** start GIVEN RECORDS **
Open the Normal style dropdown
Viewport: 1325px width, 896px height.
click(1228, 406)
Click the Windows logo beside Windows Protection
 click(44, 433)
** end GIVEN RECORDS **
-- DO THIS --
Copy every one of the rows above word for word, line by line.

-- OUTPUT --
Open the Normal style dropdown
Viewport: 1325px width, 896px height.
click(1228, 406)
Click the Windows logo beside Windows Protection
 click(44, 433)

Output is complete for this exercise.